Task:
I'd like every record written out again, exactly as it is.

Items listed in a dataset:
++++++++++

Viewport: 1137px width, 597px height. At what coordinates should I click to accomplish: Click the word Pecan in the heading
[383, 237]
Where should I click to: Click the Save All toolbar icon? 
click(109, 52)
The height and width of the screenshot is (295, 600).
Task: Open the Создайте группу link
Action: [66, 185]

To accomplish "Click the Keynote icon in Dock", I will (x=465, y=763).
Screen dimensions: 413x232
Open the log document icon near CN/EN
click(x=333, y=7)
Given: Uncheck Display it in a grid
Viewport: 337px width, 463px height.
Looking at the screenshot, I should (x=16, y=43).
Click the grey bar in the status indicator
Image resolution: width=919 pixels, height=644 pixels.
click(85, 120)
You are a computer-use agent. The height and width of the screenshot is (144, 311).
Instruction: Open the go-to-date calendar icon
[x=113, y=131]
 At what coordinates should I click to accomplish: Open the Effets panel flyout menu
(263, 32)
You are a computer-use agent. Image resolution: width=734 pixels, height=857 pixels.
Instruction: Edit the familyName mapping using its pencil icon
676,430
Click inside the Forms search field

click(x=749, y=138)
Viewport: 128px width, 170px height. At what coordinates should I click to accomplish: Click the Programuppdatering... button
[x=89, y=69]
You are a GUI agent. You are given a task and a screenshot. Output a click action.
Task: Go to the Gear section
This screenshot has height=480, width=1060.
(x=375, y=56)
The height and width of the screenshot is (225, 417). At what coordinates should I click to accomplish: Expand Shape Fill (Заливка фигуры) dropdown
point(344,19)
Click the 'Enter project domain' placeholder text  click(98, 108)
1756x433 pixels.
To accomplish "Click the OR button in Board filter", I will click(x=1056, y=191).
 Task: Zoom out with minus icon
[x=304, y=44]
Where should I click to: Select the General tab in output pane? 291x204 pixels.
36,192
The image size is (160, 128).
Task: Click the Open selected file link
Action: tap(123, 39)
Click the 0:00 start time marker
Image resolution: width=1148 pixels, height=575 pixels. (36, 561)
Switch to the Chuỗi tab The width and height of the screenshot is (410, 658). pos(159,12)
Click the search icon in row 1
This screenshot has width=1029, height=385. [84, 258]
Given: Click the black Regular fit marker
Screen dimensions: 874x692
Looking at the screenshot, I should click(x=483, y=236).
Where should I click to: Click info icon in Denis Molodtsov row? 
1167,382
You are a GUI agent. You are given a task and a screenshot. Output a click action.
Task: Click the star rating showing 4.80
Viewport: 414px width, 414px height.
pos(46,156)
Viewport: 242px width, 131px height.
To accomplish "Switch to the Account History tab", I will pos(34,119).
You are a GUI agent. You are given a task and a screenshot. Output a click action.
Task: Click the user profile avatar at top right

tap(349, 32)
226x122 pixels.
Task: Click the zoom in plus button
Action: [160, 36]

++++++++++

Problem solution:
Viewport: 1137px width, 597px height. At what coordinates should I click to accomplish: Click the word Pecan in the heading
[383, 237]
Where should I click to: Click the Save All toolbar icon? 
click(109, 52)
The height and width of the screenshot is (295, 600).
Task: Open the Создайте группу link
Action: [66, 185]

To accomplish "Click the Keynote icon in Dock", I will (x=465, y=763).
Screen dimensions: 413x232
Open the log document icon near CN/EN
click(x=333, y=7)
Given: Uncheck Display it in a grid
Viewport: 337px width, 463px height.
Looking at the screenshot, I should (x=16, y=43).
Click the grey bar in the status indicator
Image resolution: width=919 pixels, height=644 pixels.
click(85, 120)
You are a computer-use agent. The height and width of the screenshot is (144, 311).
Instruction: Open the go-to-date calendar icon
[x=113, y=131]
 At what coordinates should I click to accomplish: Open the Effets panel flyout menu
(263, 32)
You are a computer-use agent. Image resolution: width=734 pixels, height=857 pixels.
Instruction: Edit the familyName mapping using its pencil icon
676,430
Click inside the Forms search field

click(x=749, y=138)
Viewport: 128px width, 170px height. At what coordinates should I click to accomplish: Click the Programuppdatering... button
[x=89, y=69]
You are a GUI agent. You are given a task and a screenshot. Output a click action.
Task: Go to the Gear section
This screenshot has height=480, width=1060.
(x=375, y=56)
The height and width of the screenshot is (225, 417). At what coordinates should I click to accomplish: Expand Shape Fill (Заливка фигуры) dropdown
point(344,19)
Click the 'Enter project domain' placeholder text  click(98, 108)
1756x433 pixels.
To accomplish "Click the OR button in Board filter", I will click(x=1056, y=191).
 Task: Zoom out with minus icon
[x=304, y=44]
Where should I click to: Select the General tab in output pane? 291x204 pixels.
36,192
The image size is (160, 128).
Task: Click the Open selected file link
Action: tap(123, 39)
Click the 0:00 start time marker
Image resolution: width=1148 pixels, height=575 pixels. (36, 561)
Switch to the Chuỗi tab The width and height of the screenshot is (410, 658). pos(159,12)
Click the search icon in row 1
This screenshot has width=1029, height=385. [84, 258]
Given: Click the black Regular fit marker
Screen dimensions: 874x692
Looking at the screenshot, I should click(x=483, y=236).
Where should I click to: Click info icon in Denis Molodtsov row? 
1167,382
You are a GUI agent. You are given a task and a screenshot. Output a click action.
Task: Click the star rating showing 4.80
Viewport: 414px width, 414px height.
pos(46,156)
Viewport: 242px width, 131px height.
To accomplish "Switch to the Account History tab", I will pos(34,119).
You are a GUI agent. You are given a task and a screenshot. Output a click action.
Task: Click the user profile avatar at top right

tap(349, 32)
226x122 pixels.
Task: Click the zoom in plus button
Action: [160, 36]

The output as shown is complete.